You can’t complain on a windswept, yet dry point at a festival that would go on to receive more than its fair share of rain, and one half of the duo, Josephine, seems in glorious spirits, even if her chat comes off slightly more on the side of gleeful children’s TV presenter than part of one of the most tipped bands in the country.
The outstanding act of the day however, comes back at T Break, but London’s Izzy Bizu isn’t one of the local acts the stage is showcasing, but still one with outstanding potential and endless raw talent.
As she begins her set there’s a relatively small crowd gathered, but she certainly proves she deserves better as not many that wonder in bring themselves to go anywhere else.
Her voice oozes gritty pop star potential and while some of the tracks reflect the funk-tinged sound that backed Amy Winehouse’s catalogue, there’s still plenty here that portrays Bizu as way more than an emulator.
As the set progresses a more upbeat side to her sound shines though, getting people moving more than I am yet to witness at this year’s festival; there’s a true likeability to her somewhat shy presence and this along with her undoubted quality makes it seems we may have a star in the making.
Speaking of getting people moving, my next trip is over to the Main Stage for a glimpse of phenomenal, genre affirming electronic duo Disclosure, who quite simply play a set full of bangers that’s only real criticism could be that they’re more suited to an after sunset slot, much like how they would kill a club slot in relation to an evening gig one.
I’ve yet to witness them in a club setting, such is their demand now that it’s doubtful it will happen on a UK tour, still the material from their debut album, Settle, remains as ground-breaking and forward thinking as any dance music that has hit the charts recently and ‘White Noise’, alongside signature flashy visuals, remains as fresh sounding as it was three years ago.
Still, I pull myself away as local heroes Frightened Rabbit are due on over at the King Tut’s Tent, however the ridiculous location of said tent (a strange loop past the Taste T section, past the Slam Tent and over a river, with still a wee trek to go) means I only catch a short burst of Scott Hutchison and co. and it also seems to have put plenty of people off as I find then tent practically empty.
Still Frabbit have those who have made it round in the palms of their hands, with Hutchison being handed an acoustic guitar and quipping “what’s your favourite Mumford and Sons song?… Mines is none of the them”, before cruising into the brilliant ‘Old Old Fashioned’.
I’ve always felt that these guys are a band that I really shouldn’t be into, that acoustic tinged indie rock sound never really being my vibe, however I can’t find fault with them, the songwriting is at the very top of the game, laying their contemporaries in the dust and Hutchison is so compelling as a frontman that it’s hard not to like.

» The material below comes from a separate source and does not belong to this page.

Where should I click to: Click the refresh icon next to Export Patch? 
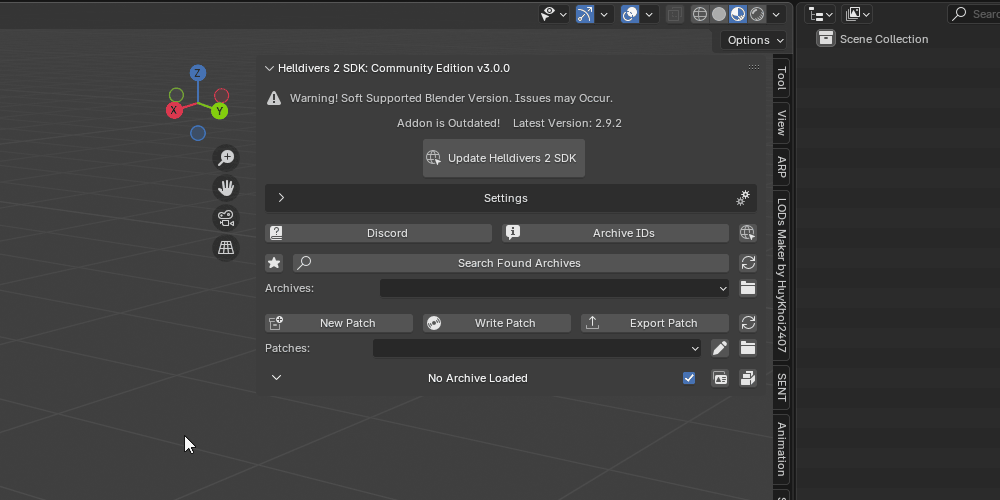(747, 323)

It is a festival set though and somewhat predictably ‘Keep Yourself Warm’ goes down with the biggest reaction, as the shagging anthem provokes mass sing-along; true it is their most ‘T in the Park’ track, but it is a glorious thing seeing this many people chanting “I’ll get my hole” in unison – and actually understanding it.

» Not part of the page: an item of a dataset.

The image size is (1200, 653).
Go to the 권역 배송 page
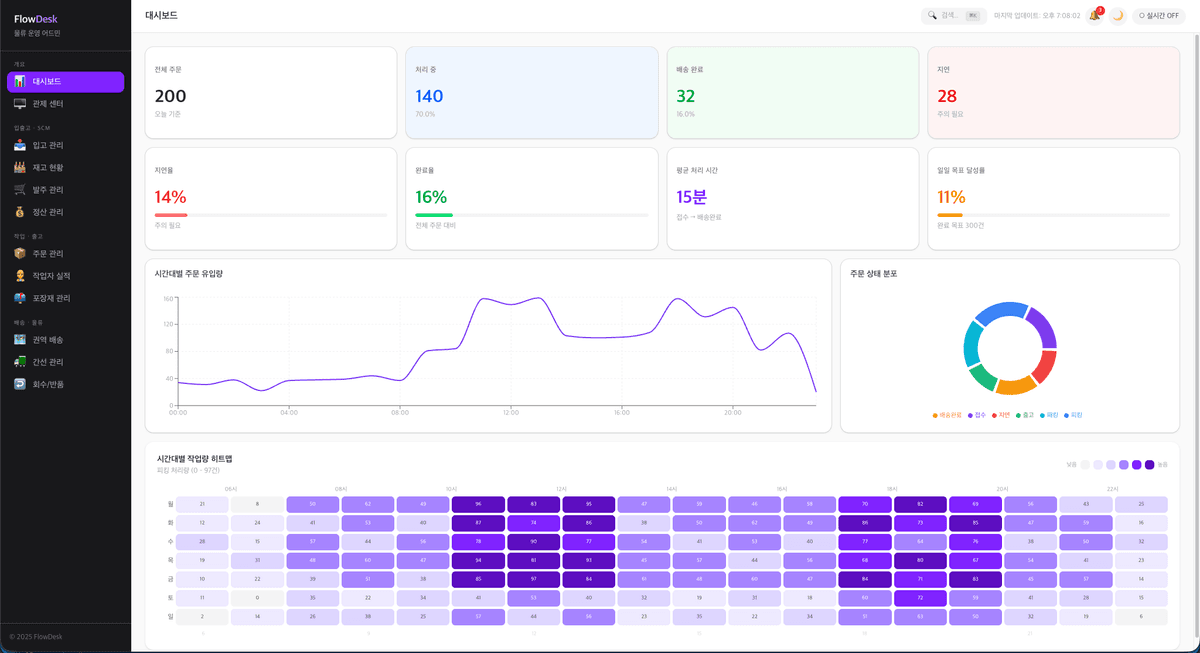[x=48, y=340]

The guys have two dates at the Barras later this year, and it looks like you could fit the people here easily into the legendary ballroom, still they’ll pack it out twice with no problem on what promises to be a belter of a homecoming.
Following this I hang on at the Tut’s Tent for Jamie xx’s headline slot and what promises to be the quietest headline slot this tent has ever seen, still this is no reflection on the man’s set as it should be absolutely jumping with the sheer overwhelming intensity of the music.
The bass has you quivering and the surges of synth set you going without really letting go; it’s perfect teasing dance music that bends genres and builds adrenalin with ounces of wobbly tones and perfectly placed samples.
Jamie xx is someone you really need to see live, sadly a full house would have made this set so much more fulfilling.